Sometimes, when things got rocky enough, Roy took them on archeological expeditions in the city: finding the evidence of the flood on the streets of Philadelphia. Most of all, he reminded them of the worst thing, the greatest danger, the vice that was waiting inside each and every one of them, looking for an opportunity to come out. That was another piece of evidence that Roy Phipps wasn’t stupid—although nobody who had ever met him thought he was. Only television reporters, who saw him leading his pickets at AIDS funerals or carrying signs that told the truth about gay men and hell, and who didn’t talk to him, made him out to be an uneducated rube. Roy Phipps was smart enough to understand the television reporters, and to understand the men like Fred Havers, too—the men who understood nothing about themselves, who didn’t know that random sexual arousal was the mark of original sin, that every man felt it, that it didn’t mean anything. As long as Fred Havers and the other men like him thought it did mean something, it would be possible for Roy Phipps to do God’s work on this earth.
The television was set on a wheeled cart at the front of the room, meant to look tentative and temporary. Metal folding chairs were set up in front of it in rows of four across. The scene was supposed to remind people of a movie theater, or maybe a meeting in a town hall—but most of these people would never have been to such a meeting. Most of them had never voted before they joined Roy Phipps’s church. Roy stood off to the side and watched them file in: Fred himself; Doug Frelinghuysen; Carl Schmidt; Peter Gessen; Nick Holt. All the members of Roy’s inner circle were men. Only men could be lectors in the church, and only men could serve on its administrative board. Women, St. Paul had said, ought to be silent in church. Roy had translated this to mean that they should have no hand in the running of it, although he had been forced to hire a woman as his secretary. It seemed to be impossible to find men who could type. The men of the inner circle were all one of two types. Either they were like Fred, and just a little too heavy, with suits that were always a size too small, or they were like Carl Schmidt, and far too thin, in that painful-to-look-at way that spoke of too many childhood meals missed and too little in the way of basic nutrition even now. They arranged themselves on chairs. throughout the room, not one of them sitting directly next to any other, or directly ahead or behind. They must all have gone to considerable trouble to be here, in the middle of the day, when they all had the kinds of jobs that paid by the hour and expected their warm bodies in place at all times.
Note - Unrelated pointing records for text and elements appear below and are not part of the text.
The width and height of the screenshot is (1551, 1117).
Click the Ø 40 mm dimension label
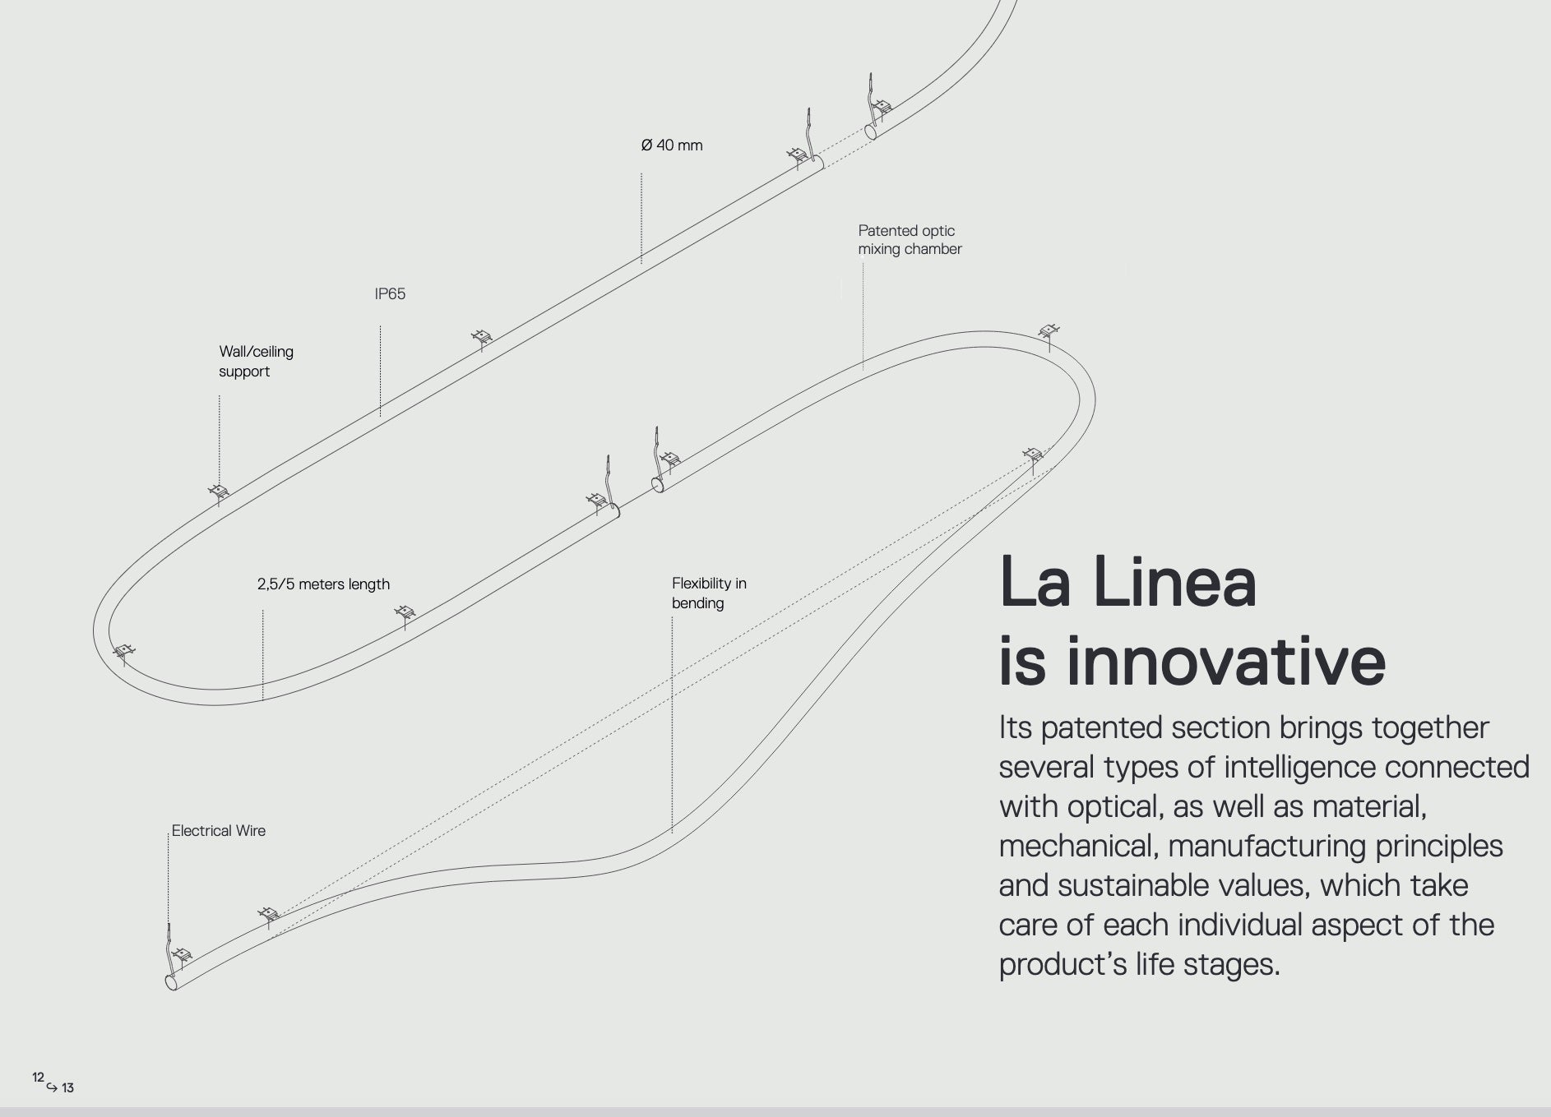[672, 145]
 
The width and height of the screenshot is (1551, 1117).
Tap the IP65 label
[390, 293]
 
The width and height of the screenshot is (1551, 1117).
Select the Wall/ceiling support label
[256, 361]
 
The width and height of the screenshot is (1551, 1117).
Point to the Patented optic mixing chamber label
[910, 240]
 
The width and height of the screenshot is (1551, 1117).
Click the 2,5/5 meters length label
[323, 584]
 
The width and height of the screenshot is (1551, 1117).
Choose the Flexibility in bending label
[709, 593]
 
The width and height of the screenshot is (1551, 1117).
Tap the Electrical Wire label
[219, 831]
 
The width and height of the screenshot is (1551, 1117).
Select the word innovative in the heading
[1226, 662]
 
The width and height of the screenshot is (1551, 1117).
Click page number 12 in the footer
[38, 1077]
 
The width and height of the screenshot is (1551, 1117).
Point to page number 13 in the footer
[67, 1088]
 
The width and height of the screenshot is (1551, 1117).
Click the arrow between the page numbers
[52, 1087]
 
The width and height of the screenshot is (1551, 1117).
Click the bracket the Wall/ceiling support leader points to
[219, 493]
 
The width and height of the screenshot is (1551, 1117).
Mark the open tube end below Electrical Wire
[172, 982]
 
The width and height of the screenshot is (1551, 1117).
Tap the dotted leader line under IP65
[380, 371]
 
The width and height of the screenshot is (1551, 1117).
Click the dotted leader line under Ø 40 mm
[641, 219]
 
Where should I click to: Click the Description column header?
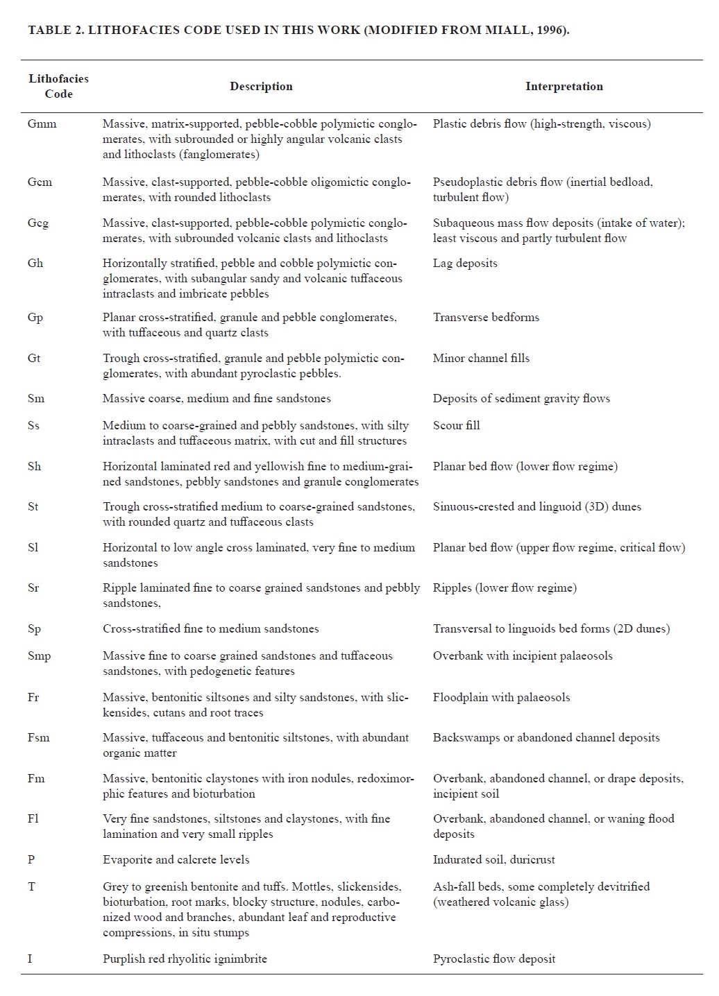(x=261, y=87)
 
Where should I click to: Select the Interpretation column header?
(x=564, y=87)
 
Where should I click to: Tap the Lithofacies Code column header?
(x=58, y=86)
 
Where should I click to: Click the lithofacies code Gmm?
(x=42, y=124)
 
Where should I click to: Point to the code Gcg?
(x=38, y=223)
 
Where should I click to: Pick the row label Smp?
(x=39, y=656)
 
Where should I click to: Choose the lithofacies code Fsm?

Roy stood at the front of the room next to the television set and watched their faces. Mostly, they were blank. Fred Havers cleared his throat.
“Three minutes,” he said. “It’s three minutes before they start the press conference. Don’t you think we ought to turn that thing on in case they get started early?”
The other men moved around in their chairs. There was no way to tell if they were agreeing or disagreeing. They were deliverymen and truck drivers, mechanics and repairmen. They were used to impassivity, and just as used to taking orders. Only Fred wore a suit with any regularity, and that was because he worked for the church.
“In a minute,” Roy told them. “We won’t miss anything if we miss the first minute. I wanted to ask if anybody had done anything about what we talked about last Sunday.”
The men moved around in their chairs again. They knew he was referring to their private meeting last Sunday, and not what he had talked about in his sermon or discussed in the Bible class afterward. Most of them looked embarrassed. Then Doug Frelinghuysen raised his hand.
“Mr. Frelinghuysen,” Roy said.
Doug looked uncertain of what to do next—stand, perhaps, the way teachers had once made students stand next to their desks to give an answer, in an era far too long ago for Doug to be able to remember it. In the end, he stayed where he was.
“I went to the meeting of GLAHCOT. On Monday night.”
“GLAHCOT?”
“The Gay and Lesbian Ad Hoc Committee on Tolerance. Ad Hoc. That’s what it said on the flyer. It’s run by those people, you know, the Gay and Lesbian Support Advisory.”
“Very good,” Roy said, biting back the lecture on “ad hoc” that sprang so quickly into his mind. Lectures like that sprang into his mind all the time. If he gave them all, he would never do anything else. “Now,” he said. “Can you tell us what went on there?”
Doug Frelinghuysen nodded. “It was a new members meeting. They had a table with food, you know, and stuff to drink. And they went around meeting everybody.”